* _Dataset entries_
+--

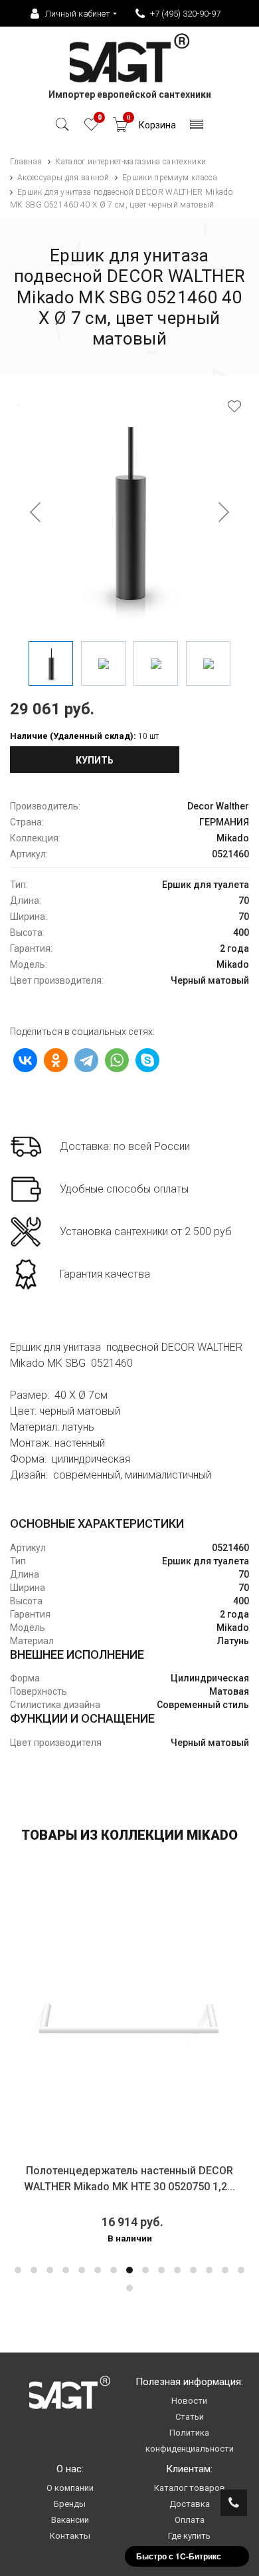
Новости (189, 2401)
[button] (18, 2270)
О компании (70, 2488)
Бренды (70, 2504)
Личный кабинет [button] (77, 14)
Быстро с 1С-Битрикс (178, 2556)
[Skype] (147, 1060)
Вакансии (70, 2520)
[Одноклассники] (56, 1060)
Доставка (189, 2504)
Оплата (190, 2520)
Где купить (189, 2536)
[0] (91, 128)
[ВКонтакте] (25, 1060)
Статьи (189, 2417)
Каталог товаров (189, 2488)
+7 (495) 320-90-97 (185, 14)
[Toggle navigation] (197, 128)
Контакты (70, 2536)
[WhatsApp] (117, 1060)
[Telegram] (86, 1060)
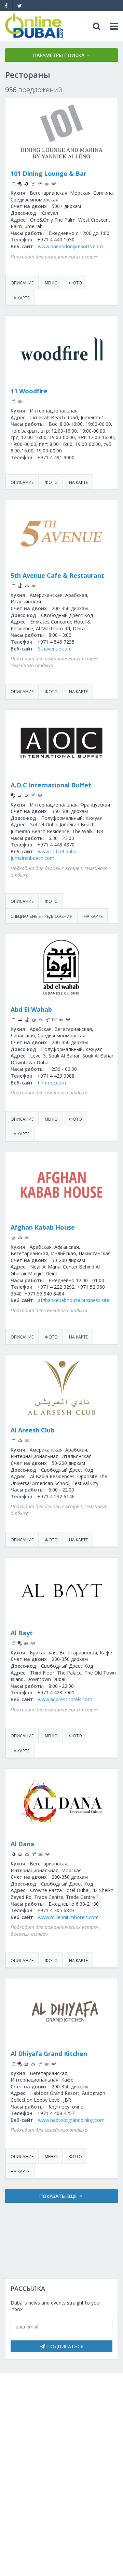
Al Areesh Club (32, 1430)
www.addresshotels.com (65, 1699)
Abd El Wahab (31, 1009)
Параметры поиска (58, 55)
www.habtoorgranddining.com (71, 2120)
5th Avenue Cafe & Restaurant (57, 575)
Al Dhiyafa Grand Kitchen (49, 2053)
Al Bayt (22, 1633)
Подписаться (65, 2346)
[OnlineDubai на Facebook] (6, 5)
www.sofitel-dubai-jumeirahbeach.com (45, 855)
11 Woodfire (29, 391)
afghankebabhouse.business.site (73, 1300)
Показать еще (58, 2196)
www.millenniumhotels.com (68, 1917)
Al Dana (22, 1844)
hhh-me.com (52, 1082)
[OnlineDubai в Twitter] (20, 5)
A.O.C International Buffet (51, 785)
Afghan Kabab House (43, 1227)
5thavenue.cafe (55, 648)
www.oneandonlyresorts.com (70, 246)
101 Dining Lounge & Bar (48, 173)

+--

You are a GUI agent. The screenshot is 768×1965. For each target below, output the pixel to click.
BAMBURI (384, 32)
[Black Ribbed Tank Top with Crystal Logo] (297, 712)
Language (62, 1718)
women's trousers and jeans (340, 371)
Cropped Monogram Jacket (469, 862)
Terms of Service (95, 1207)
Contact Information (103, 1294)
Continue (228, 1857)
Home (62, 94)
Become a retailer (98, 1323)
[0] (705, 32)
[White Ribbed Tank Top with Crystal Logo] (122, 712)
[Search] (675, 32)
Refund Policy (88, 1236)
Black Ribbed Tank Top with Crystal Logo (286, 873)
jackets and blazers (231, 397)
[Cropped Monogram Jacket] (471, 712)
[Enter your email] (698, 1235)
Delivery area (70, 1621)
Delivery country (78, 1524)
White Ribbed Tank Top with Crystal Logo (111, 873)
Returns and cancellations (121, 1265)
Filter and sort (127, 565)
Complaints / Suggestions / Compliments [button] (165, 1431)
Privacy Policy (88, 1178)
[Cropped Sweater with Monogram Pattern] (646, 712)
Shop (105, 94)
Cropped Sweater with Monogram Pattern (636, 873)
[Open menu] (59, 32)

+--

* _ACTIVITY_
Copy out only the lines above from the one with "Новости (189, 2401)" to the one with "Статьи (189, 2417)", inclusive, exactly as they stand.

* _ANSWER FOR THIS EXERCISE_
Новости (189, 2401)
[button] (18, 2270)
О компании (70, 2488)
Бренды (70, 2504)
Личный кабинет [button] (77, 14)
Быстро с 1С-Битрикс (178, 2556)
[Skype] (147, 1060)
Вакансии (70, 2520)
[Одноклассники] (56, 1060)
Доставка (189, 2504)
Оплата (190, 2520)
Где купить (189, 2536)
[0] (91, 128)
[ВКонтакте] (25, 1060)
Статьи (189, 2417)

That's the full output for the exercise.